Member of the Legislative Assembly of Manitoba for Pembina
- In office December 9, 1960 – June 25, 1969
- Preceded by: Maurice Ridley
- Succeeded by: George Henderson

Personal details
- Born: February 18, 1905 Ridgeville, Manitoba, Canada
- Died: August 24, 1997 (aged 92) Manitou, Manitoba, Canada
- Party: Progressive Conservative Party of Manitoba
- Occupation: teacher

= Carolyne Morrison =

Canadian politician

Carolyne Alexandra Morrison (February 18, 1905 – August 24, 1997) was a politician in Manitoba, Canada. She was a Progressive Conservative member of the Legislative Assembly of Manitoba from 1960 to 1969.

Born Carolyne McBean in Ridgeville, Manitoba in 1905, to William McBean and Nellie Marshall, Morrison was educated at Emerson, Manitoba, and fulfilled teacher training in Brandon. She was a teacher and homemaker prior to her entry into politics. In 1938, she married Hugh Morrison, who was serving his first term as the MLA for the constituency of Manitou, having been elected in 1936; they had no children. Hugh continued to serve as an MLA until his death in 1957, by which time his constituency had become Manitou–Morden. Carolyne ran for election to the same body following the death of Maurice Ridley.

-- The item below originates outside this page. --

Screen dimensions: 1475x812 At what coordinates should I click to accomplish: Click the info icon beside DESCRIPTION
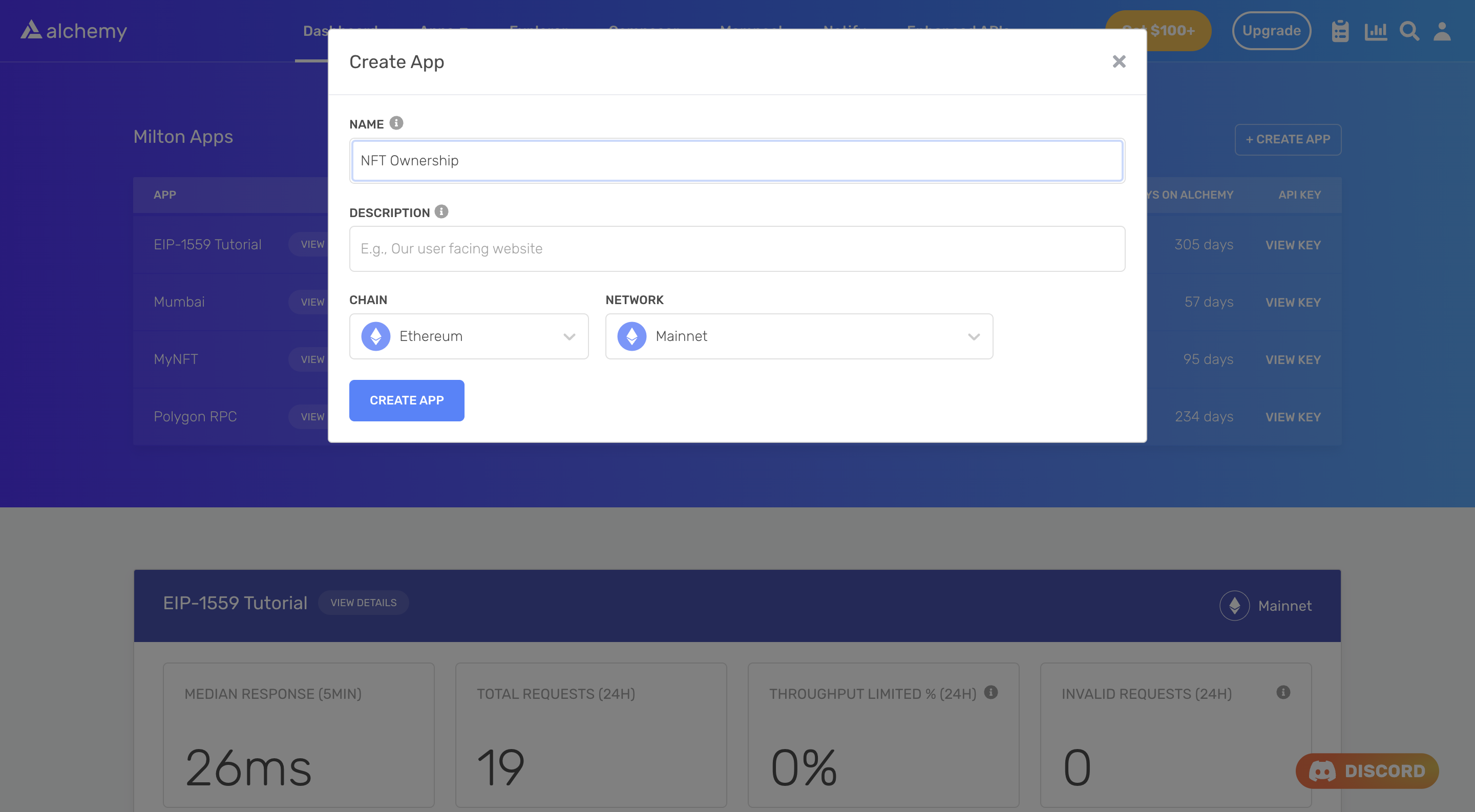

She was first elected to the legislature in a by-election on December 9, 1960, winning easy election in the rural, southern riding of Pembina, a successor constituency to her husband's former constituency of Manitou–Morden. In the 1962 election, she defeated Liberal Charles Cousins by 211 votes. She increased her margin of victory in the 1966 election, and did not run in 1969. Morrison spent her legislative career as a PC backbencher; premiers Dufferin Roblin and Walter Weir never appointed her to cabinet.

She was one of only two women in the Manitoba legislature during the 1960s (the other being her Progressive Conservative colleague Thelma Forbes, who served as a cabinet minister and Speaker of the Legislative Assembly of Manitoba), and only the fifth woman ever elected to the legislature.

Morrison also served in the local Red Cross and on the Manitou Hospital Board; she was a news correspondent for the local district for the Western Canadian newspaper.

She died in Manitou at age 92, after suffering from Alzheimer's disease in her old age.